Accordingly, the facts asserted by the FDIC in its Statement of Material Facts Not In
Dispute and in the Fisch and Hammond declarations should be taken as true. Fed. R. Civ. P.
56(e) (if a party fails to properly address another party’s assertion of fact, the court may consider
the fact undisputed for purposes of the motion); LCvR 7(h) (the court may assume that facts
identified by the moving party are admitted if not controverted by the opposing party); Hubbard
v. United States, 545 F. Supp. 2d 1, 4 (D.D.C. 2008) (adverse party’s response must set forth
specific facts showing that there is a genuine issue for trial).
2. The FDIC Has Met Its Burden Of Demonstrating That It Conducted A Reasonable Search.
The only remaining issue in this case is whether the facts regarding the document
searches in this case, as set out in the FDIC’s declarations, “demonstrate that the agency
employed search methods reasonably likely to lead to discovery of records responsive to the
plaintiff’s requests.” Order at 1 (Dkt. 16).

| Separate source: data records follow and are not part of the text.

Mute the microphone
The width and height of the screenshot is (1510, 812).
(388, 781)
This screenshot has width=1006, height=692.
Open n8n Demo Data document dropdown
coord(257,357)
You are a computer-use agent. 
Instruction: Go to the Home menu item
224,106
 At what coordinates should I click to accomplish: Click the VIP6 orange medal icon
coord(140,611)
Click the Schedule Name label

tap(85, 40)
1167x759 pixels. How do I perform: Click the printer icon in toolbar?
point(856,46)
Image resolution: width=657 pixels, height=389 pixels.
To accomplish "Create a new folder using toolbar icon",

Plaintiff does not challenge how the actual records search in the Executive Secretary
Section (ESS) was conducted. Therefore, the issue in this case is whether the FDIC, acting
through Mr. Fisch, reasonably interpreted Plaintiff’s FOIA requests in determining the scope of
the searches.2 Because Mr. Fisch’s interpretation of the wording of Plaintiff’s three FOIA
2 The three requests, together with the referenced press releases, can be found in the Exhibits (Dkt. 20-3) to the Fisch Declaration and the text of each request is also set out in both the Fisch and Hammond declarations.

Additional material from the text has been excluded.